▸ INSTRUCTIONS TO FOLLOW
From the opening line of the records through the line bearing "Open the trending section icon", set down every line exactly.

▸ DATA SHOWN
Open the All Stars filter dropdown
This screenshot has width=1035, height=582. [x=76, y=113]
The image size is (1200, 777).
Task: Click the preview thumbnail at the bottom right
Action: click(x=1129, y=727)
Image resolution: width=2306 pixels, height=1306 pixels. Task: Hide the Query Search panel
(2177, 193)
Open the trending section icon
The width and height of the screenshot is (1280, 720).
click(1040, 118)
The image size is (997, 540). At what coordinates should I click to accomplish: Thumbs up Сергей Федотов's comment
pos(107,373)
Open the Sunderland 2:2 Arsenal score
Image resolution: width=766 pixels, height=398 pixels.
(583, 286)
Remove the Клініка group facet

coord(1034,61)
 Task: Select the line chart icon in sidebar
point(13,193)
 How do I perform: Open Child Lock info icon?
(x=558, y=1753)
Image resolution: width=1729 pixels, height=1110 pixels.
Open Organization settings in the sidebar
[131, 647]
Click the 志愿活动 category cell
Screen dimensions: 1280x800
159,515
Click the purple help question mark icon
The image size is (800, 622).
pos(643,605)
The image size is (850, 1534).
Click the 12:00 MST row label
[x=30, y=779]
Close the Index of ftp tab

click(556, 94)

▸ SOLUTION TO THE EXERCISE
Open the All Stars filter dropdown
This screenshot has width=1035, height=582. [x=76, y=113]
The image size is (1200, 777).
Task: Click the preview thumbnail at the bottom right
Action: click(x=1129, y=727)
Image resolution: width=2306 pixels, height=1306 pixels. Task: Hide the Query Search panel
(2177, 193)
Open the trending section icon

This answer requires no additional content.